I thought I was prepared for my first workshop. My ego had already been bruised when I took non-credit workshops. I’d had teachers tell me that my characters were boring, some fellow students had told me I was wasting my time, and I was having a terrible time with the beginning of my novel. Now that I think about it, I wonder how I ever had the guts to apply to a writing program. Here I was, a hardened, mature woman, ready for anything, or so I thought. One of my first jobs in the government had been putting people in jail.
Since I’d been having so much trouble with the beginning of my novel and was haunted by a writing friend’s ramblings about how writers had to publish stories before anyone would publish their novels, I decided to write short stories for the workshop instead of workshopping chapters from my novel. I’d already submitted my latest version of my first novel chapter in my fiction techniques class and had a lot of work to do on the new beginning. Working on short stories would be fun while I played with my novel on the side.
I’m nothing if not an optimist or is that shorthand for a very foolish lady? When the teacher asked for volunteers for the first workshop, I didn’t worry about not having anything written. If he needed another story, I said, I would be happy to write something up over the weekend. I strongly suggest that you don’t ever volunteer to write something over the weekend.

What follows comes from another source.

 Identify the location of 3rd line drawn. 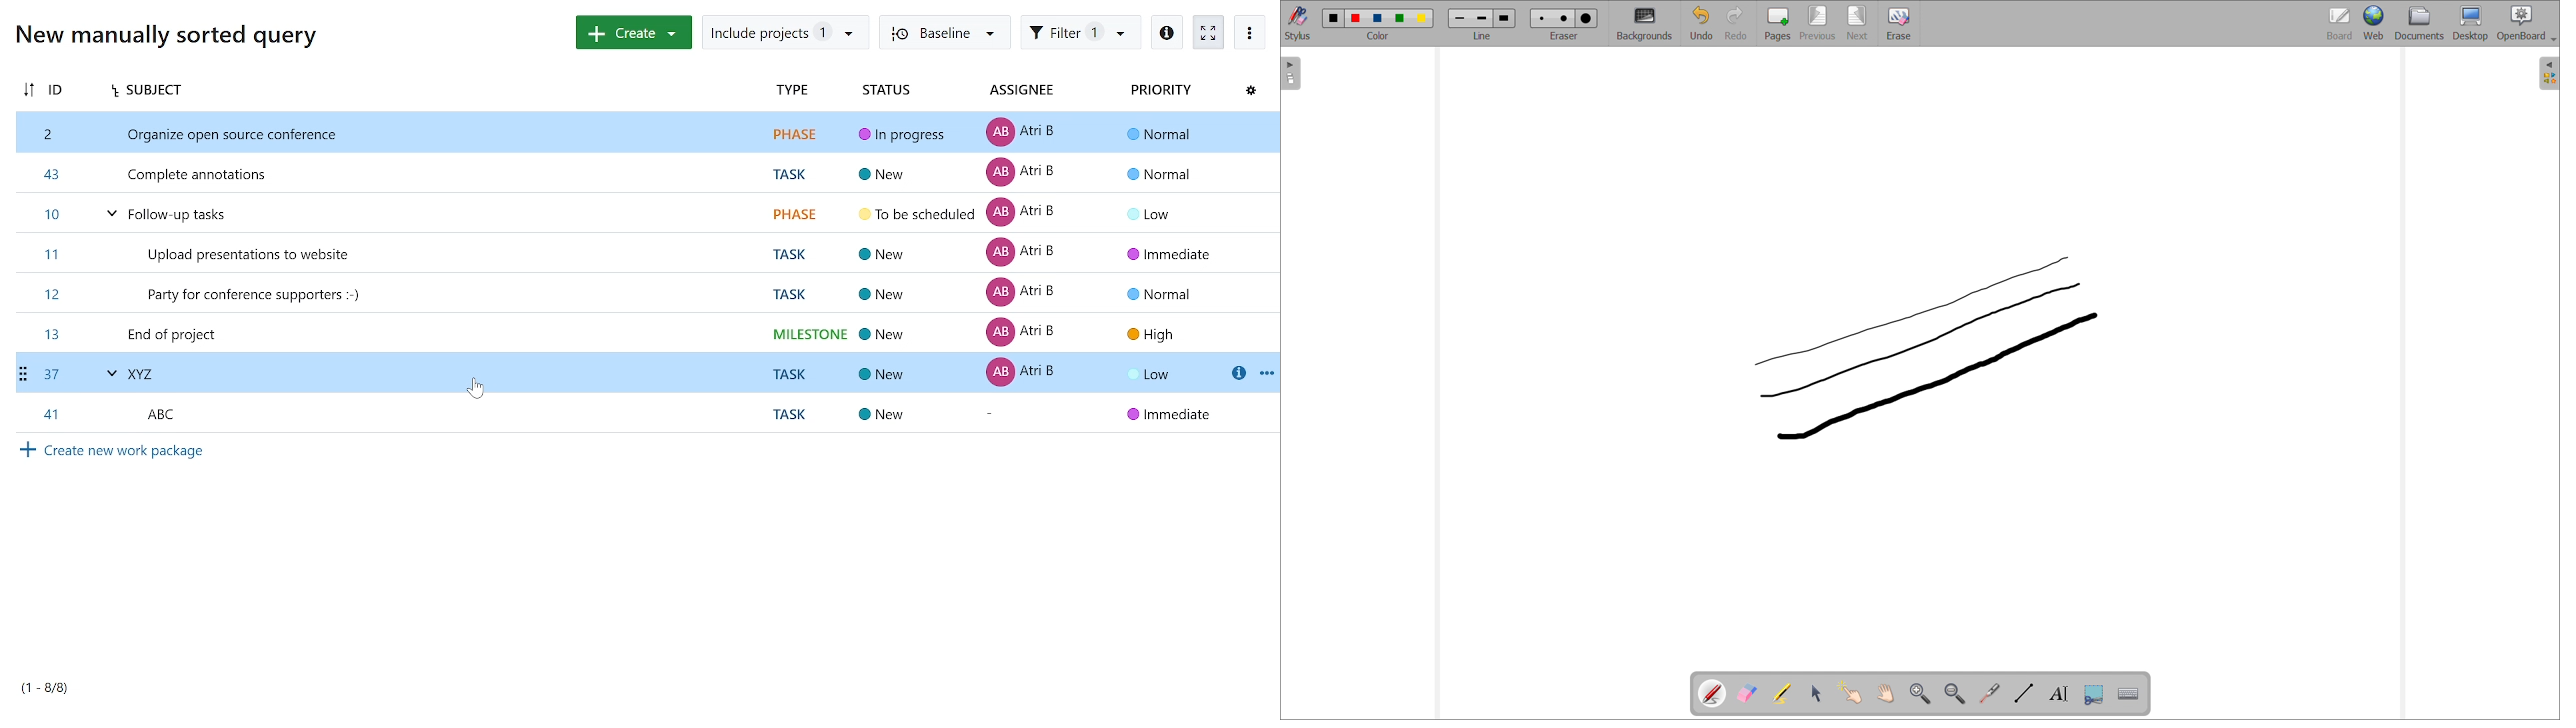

That’s exactly what I did. I didn’t have time to start the story until Saturday. As a starting point, I would use part of an exercise that I wrote in my Sentence Power class that had lots of long sentences, metaphors, set in a place I remember vividly from my youth,the lakes in northern Iowa. I ended up combining two different Iowa resorts to get all of the details I wanted for the story and had no trouble picturing the fairgrounds, the white clapboard cabins close to a picturesque village, the local playhouse run by students and faculty from a nearby university. What more could a writer ask?
I also had this idea that I’ve been thinking about for a long time about how to explore the feelings a person might have when they’ve decided to commit suicide. We all have things that have troubled us, questions that we keep exploring in our own minds. When I was in college, my first roommate told me about how a friend had found her boyfriend after he’d committed suicide. Much later, when I was in the hospital having my second son, I’d heard that someone I’d been close to a long time ago had jumped off a bridge when his analyst told him that he didn’t think his suicide threats were real. I guess writing the story was a kind of purging to make it all make sense when actually, it never makes any sense. This was pretty serious stuff and good material for any kind of story, right? And I had this silly notion that we were supposed to take a draft story to class, not one that we’d polished for months, maybe even workshopped before.